Have not been around much due to house guest and film festival. The festival's been kind of underwhelming overall, but thought I should update anyway.
Evangelion 1.0 You are not alone
A decade on, Hideaki Anno has reworked Neon Genesis Evangelion for the big screen. I don't have a lot to say about this. It was a different viewing experience on the big screen, but in some ways I prefer the original--this felt (purposefully) rushed, yet there was still an awful lot of time spent on Shinji emo-ing. (Leemo has nothing on that little dude, srsly.) Like the original, it left me feeling vaguely empty... and there should have been more PenPen.
Fighter
This was the highlight of the festival for me so far and it was seriously neglected by the MIFF regulars, perhaps because it was pitched as a 'teen drama'. The session was half-empty! Shame! I found this movie charming on several levels. It's about a young turkish girl living in Denmark, who has a passion for kung fu. She practises in secret from her family and joins a competitive club, where she meets a hot Danish guy. How can this go wrong?! The story follows a fairly predictable path: she's caught between loyalty and obligation to her family and her personal passion. But the execution is so delightful that there's never a dull moment.
The fight choreography is by Xian Gao (Crouching Tiger, Hidden Dragon) which is reason enough to see the movie. But the cinematography is also appealing--lending an arty urban feel. The culturally diverse soundtrack is equally atmospheric. I particularly enjoyed the fight/training sequence between Aicha and her sparring partner/love interest, as well as a great grungy kitchen fight between her and some turkish male bullies.
This is the kind of 'feel-good' movie I like: it has an empowering ending without without any cheesy unconvincing neatness. And on top of that it proves that there is such a thing as a good European martial arts movie (admittedly with a lot of strong Asian support).
Yasukuni
Sigh. This had so much potential. The subject matter sounded so promising. At Yasukuni, 2.46 million of Japan's war dead, including over 1000 war criminals from World War II, are enshrined. Political controversy surrounds the shrine--especially when key political figures such as prime minister Koizumi choose to worship there. Unfortunately, despite the fact that this documentary caused uproar in Japan, it does not really address the political issues in any depth. It instead fixates on a 90+-year-old swordsmith, who, embarrassed by the Chinese interviewer's clumsy attempts to draw him out about the historic use of the swords in the rape of Nanking, potters around his workshop awkwardly.
There were a few things that made this doco worth watching:
- footage of a Taiwanese woman with great personal dignity tell the PR Manager of Yasukuni that she wanted her ancestors' names removed from the shrine because they had been brainwashed into fighting for the Japanese.
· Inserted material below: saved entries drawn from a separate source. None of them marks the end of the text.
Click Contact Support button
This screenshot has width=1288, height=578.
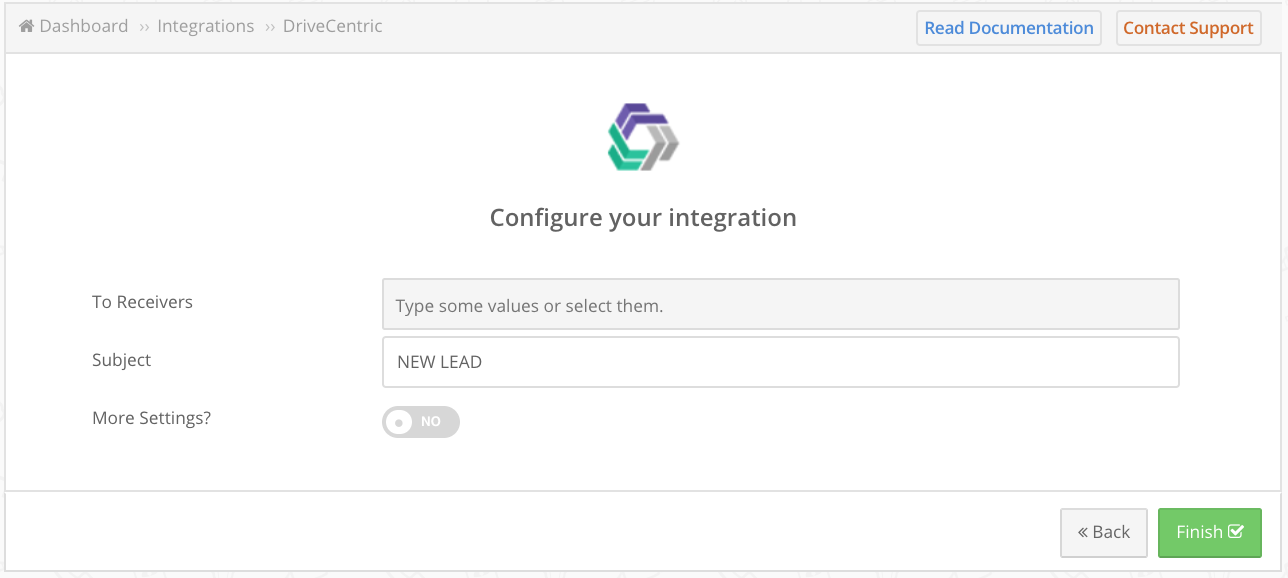coord(1188,28)
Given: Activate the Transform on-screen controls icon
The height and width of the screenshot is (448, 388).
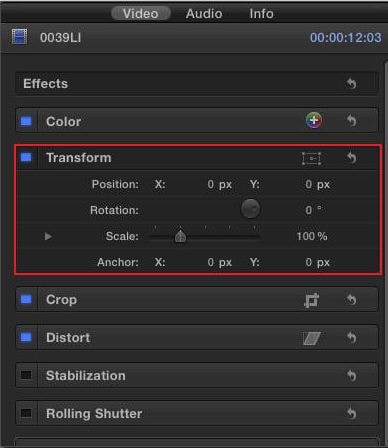Looking at the screenshot, I should (312, 158).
Her speech was passionate and moving.
- footage of a protester being beaten up by nationalists and called 'Chinese scum' (he claimed to be Japanese, and was calling out 'don't support the war of aggression' during the national anthem)
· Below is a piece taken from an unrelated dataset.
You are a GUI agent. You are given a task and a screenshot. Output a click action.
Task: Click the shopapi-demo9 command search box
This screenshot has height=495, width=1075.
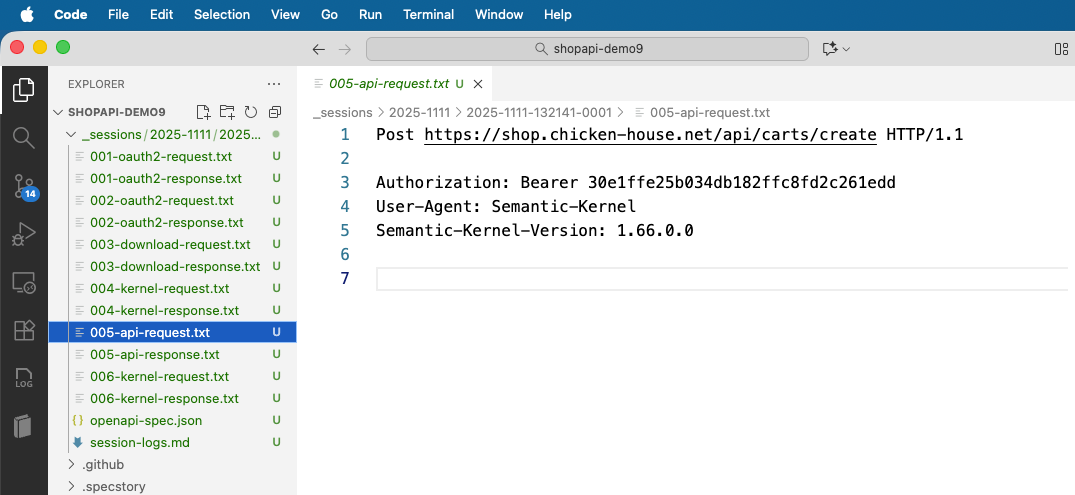(x=587, y=49)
- boggling at the crazies that the shrine seems to attract (including those who think the rape of Nanking is a lie, and an American nutter who wanted to support Koizumi by waving an American flag--not that welcome on Remembrance Day in Japan!)
- learning that the Japanese government continues to award posthumous honours to war dead, whether the families want it or not--in one case, a Buddhist monk was forced to go to war and he is commemorated at Yasukuni and awarded honours against his family's wishes.
There was a lot of boring stuff to sit through to see that though.
Dust
Yes, really. *giggles* I kind of enjoyed this one. It was So Very Earnest and Philosophical. :D Highlights included the following dust nutters:
- a woman so obsessed with cleaning that she pulls her television apart regularly and washes the parts (apparently it's the biggest dust collector in the house)
- a woman who collects dust particles and pins them to her wall and also makes jewellery out of them
- a pair of artists who not only paint dust, but have also invented a dust collector that will last 16,500 years. Apparently.
On top of that, there was some genuinely interesting layman's scientific explanations of some toxic forms of dust and their effect on us, the role of dust in outer space, and analysis of dust from major twenty-first century events such as the Iraq war (scary uranium-caused foetus deformities!) and September 11 (the dust that fell on Manhattan following the fall of the towers contained, of course, human remains, as well as toxic chemicals from the incinerated machinery, plastics and construction materials).
Kinda morbid, kind of absurdly dryly humorous.
I've got three more movies to go this weekend.